__EXERCISES TO COMPLETE__
• A. Please list every username that appears in the forum thread below, including those of quoted posters.
• B. In the forum thread below, what did Marauder06 worry about seven or eight years earlier?
• C. Mark each statement yes or no according to the forum thread below, quoting the words that decide it:
(i) The first post says the decisions made in the early days are the issue.
(ii) The first post calls for getting rid of CF.
(iii) SOWT is quoted as saying SOCCE was designed to support the conventional Cdr.

__SELECTED EXTRACT__
# # #

I'm still wondering how it is that you are involved in an SOF discussion at all.

Everyone of your posts defends the conventional position and you were never in an SOF unit to begin or even end with.

We are not saying get rid of CF or even that SF should be in charge of conventional. SOF is a totally different mindset, SOF vs. conventional here is not the issue, the decisions that were made in the early days is the issue. WTF.


----------



## Marauder06 (Oct 25, 2011)

surgicalcric said:


> ... they were afraid if they weren't included, regardless of the job they would/could do, they would be left out of the war and they had to "get theirs" as well.
> 
> ...



That was me, about seven, eight years ago. I was certain I'd be the only kid on my block without a combat patch, because I was sure the war(s) would be over before I could get in the game.  It's funny what I thought was important when I was young.


----------



## AWP (Oct 25, 2011)

SOWT said:


> SOCCE was designed to support the conventional Cdr.

# # #

__DATA PROVIDED__
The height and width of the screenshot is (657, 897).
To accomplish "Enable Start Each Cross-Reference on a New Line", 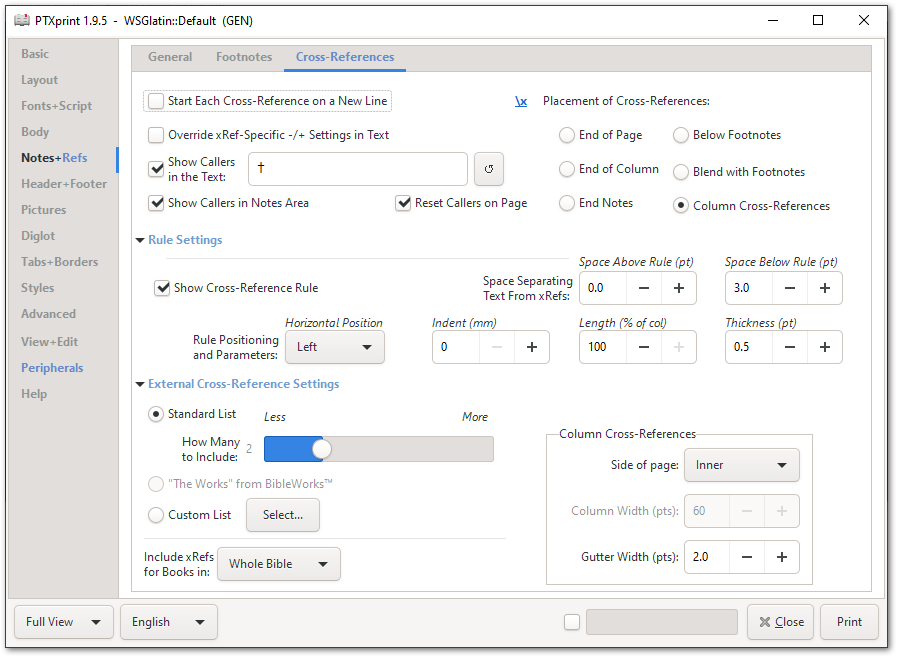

# # #

__SOLUTIONS IN ORDER__
• A. Marauder06, surgicalcric, AWP, SOWT

• B. Being the only kid on the block without a combat patch.

• C.
(i) Yes: "the decisions that were made in the early days is the issue"
(ii) No: "We are not saying get rid of CF"
(iii) Yes: "SOCCE was designed to support the conventional Cdr."